But the kid’s got guts and he hates bullies, pegging him as the ideal subject for an experimental super-soldier serum that makes him look, as Clive James once said of Arnie, “like a condom stuffed with walnuts”. Thus, Captain America is born – first as a baby-holding propaganda patsy, then as a two-fisted, shield-spinning Nazi-fighter.

And so to the next-biggest obstacle: being an origin story, hoops must be jumped through before battle can really commence.

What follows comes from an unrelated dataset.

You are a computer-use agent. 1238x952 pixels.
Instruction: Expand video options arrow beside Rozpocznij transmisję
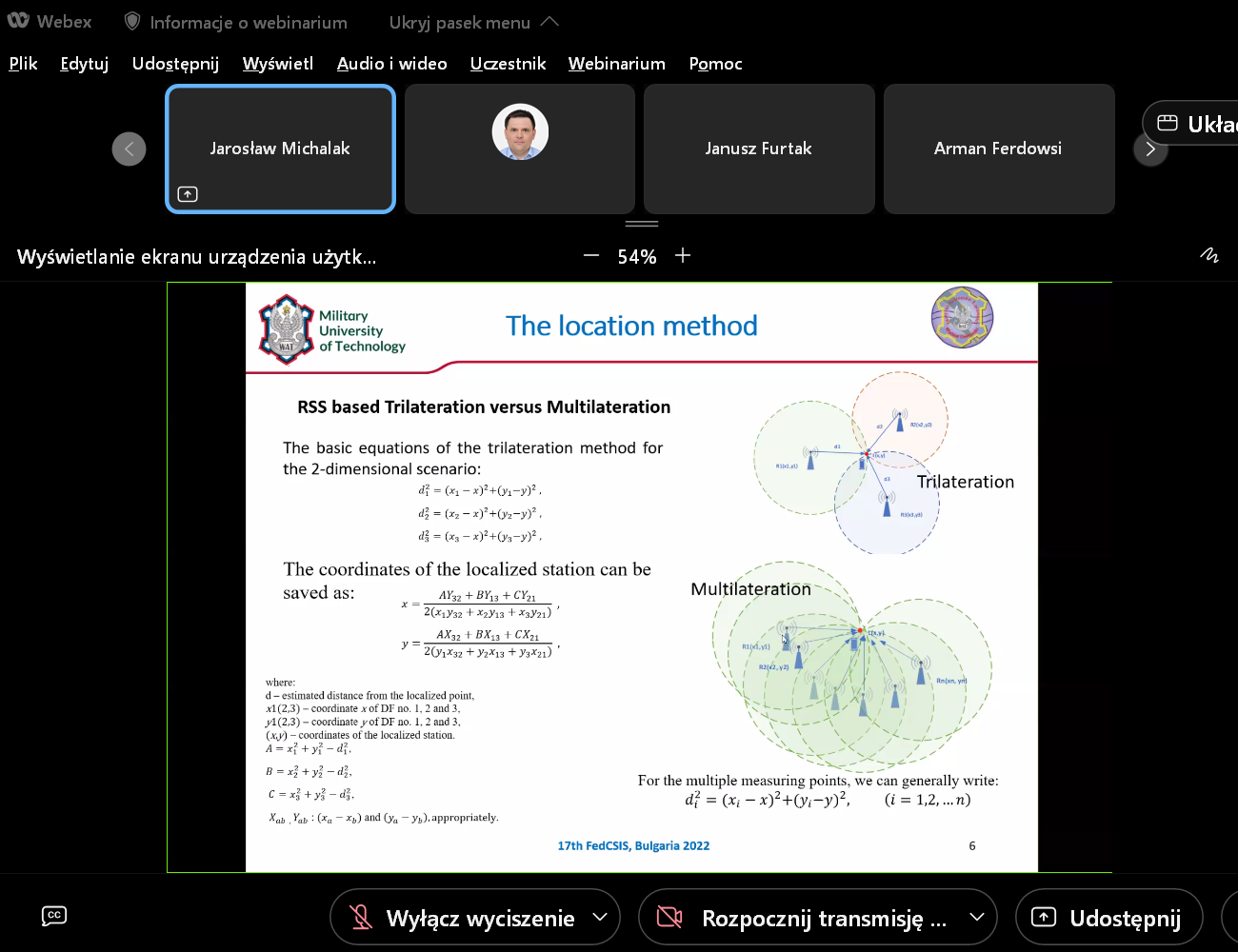pos(976,918)
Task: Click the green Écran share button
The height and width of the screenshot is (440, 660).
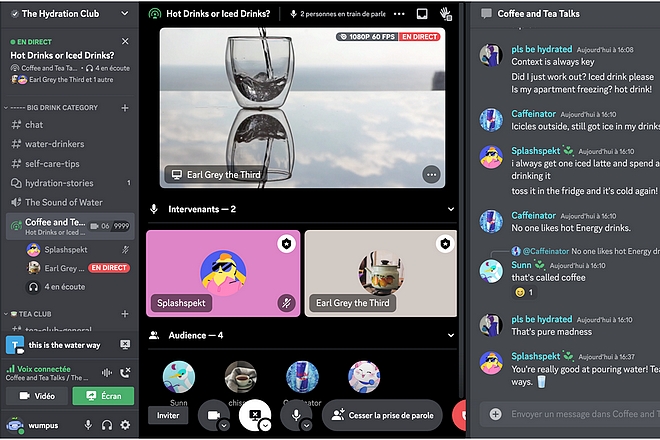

Joe Johnston’s film doesn’t exactly dally, but does seem to be in competition with Batman Begins to see who can hold out longest before revealing its hero in full super-regalia.

In the meantime, there’s flirty business with British lady-trooper Peggy (Hayley Atwell, sturdy, sensitive), some mild horn-locking with gruff-but-fair Colonel Philips (Tommy Lee Jones, nicking all the one-liners) and dark machinations involving Hitler’s top weapons guy, Johann Schmidt, aka The Red Skull (Hugo Weaving).

Schmidt is pitched as a Nazi so unhinged he offends other Nazis, but turns out to be more mouth than trousers (and no nose, a la Voldemort). Weaving has fun hisssing his linesss, yet Cap’s most famous foe isn’t the holy terror he should be.

Still, if Chris Evans tones down the brash from his other comic-bookers Fantastic Four and The Losers – which may be a blessing for some – his Cap isn’t the square he can sometimes be on the comic-book page.

And if Joe Johnston lands closer to Stephen Sommers (specifically the toy soldiering of G.I. Joe) than Steven Spielberg (Raiders’ period setting/modern feel is a stated influence), he manages to pull out the stops for the finale: an explosive confrontation above the clouds that then quiets down for a touching farewell.

Of course, Cap’s fate is already decided: like Thor, Iron Man and co, he’ll return in next summer’s The Avengers. Obstacle number three, setting up the Marvel mega-movie, is tackled without tripping over too many signposts, though a reference to Odin does serve as a reminder that Captain America doesn’t quite hit the nail on the head as well as Thor.